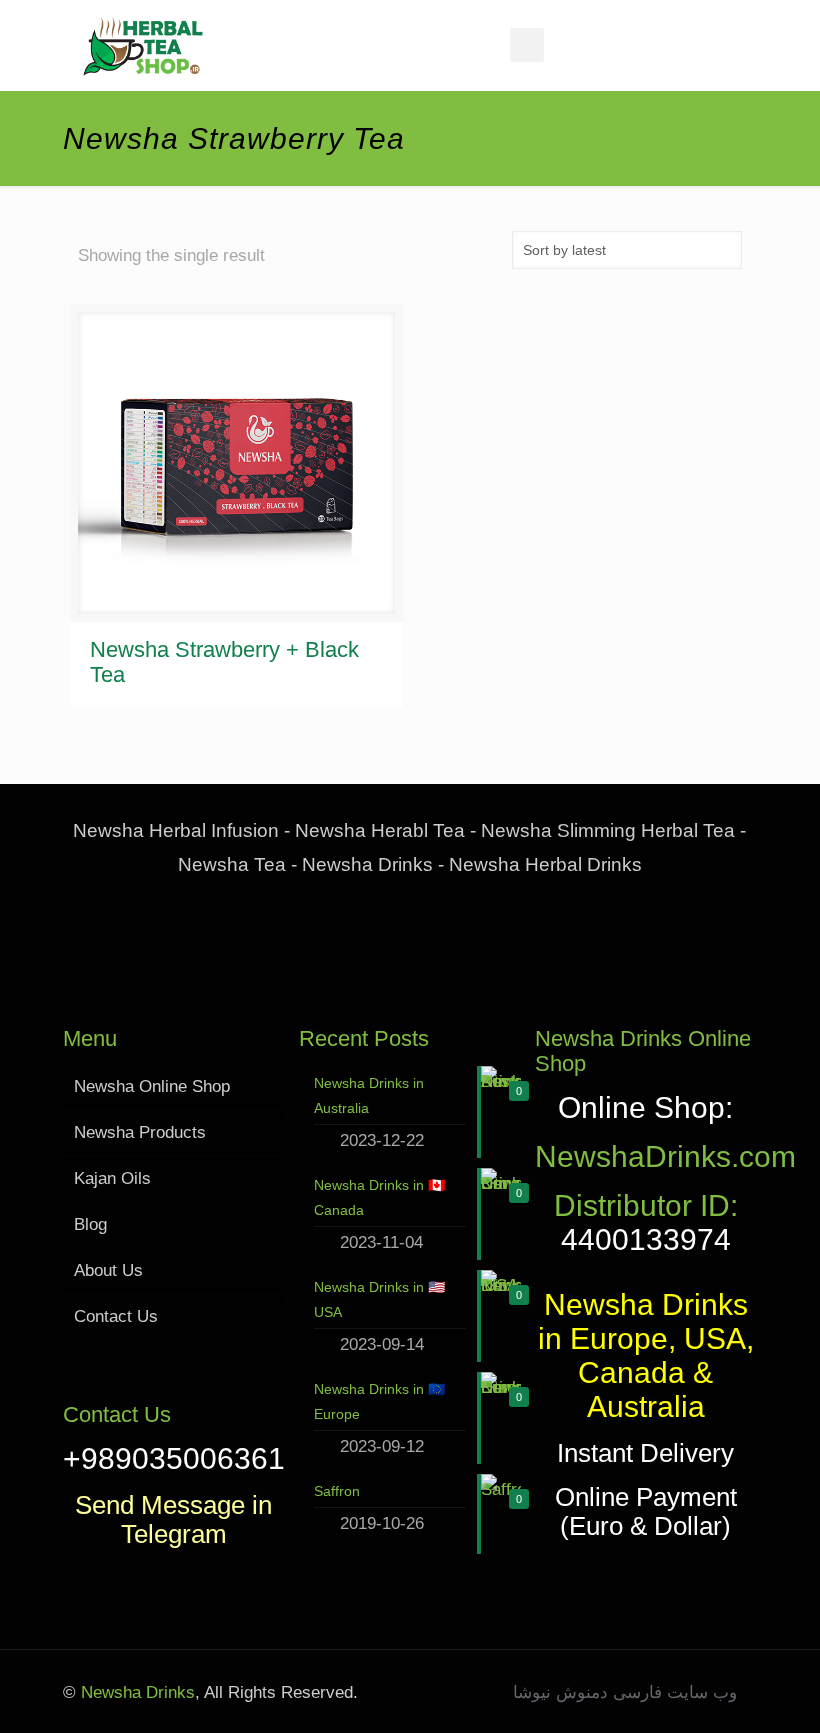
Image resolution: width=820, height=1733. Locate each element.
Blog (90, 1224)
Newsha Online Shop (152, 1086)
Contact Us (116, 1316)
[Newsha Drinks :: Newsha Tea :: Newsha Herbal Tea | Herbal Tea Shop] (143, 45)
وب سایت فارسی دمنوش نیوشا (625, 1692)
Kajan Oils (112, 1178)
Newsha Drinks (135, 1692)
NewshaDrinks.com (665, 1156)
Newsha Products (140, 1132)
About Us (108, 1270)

════════════════

The answer must repeat every record exactly, with all pictures left out.

Image resolution: width=820, height=1733. Locate each element.
Blog (90, 1224)
Newsha Online Shop (152, 1086)
Contact Us (116, 1316)
[Newsha Drinks :: Newsha Tea :: Newsha Herbal Tea | Herbal Tea Shop] (143, 45)
وب سایت فارسی دمنوش نیوشا (625, 1692)
Kajan Oils (112, 1178)
Newsha Drinks (135, 1692)
NewshaDrinks.com (665, 1156)
Newsha Products (140, 1132)
About Us (108, 1270)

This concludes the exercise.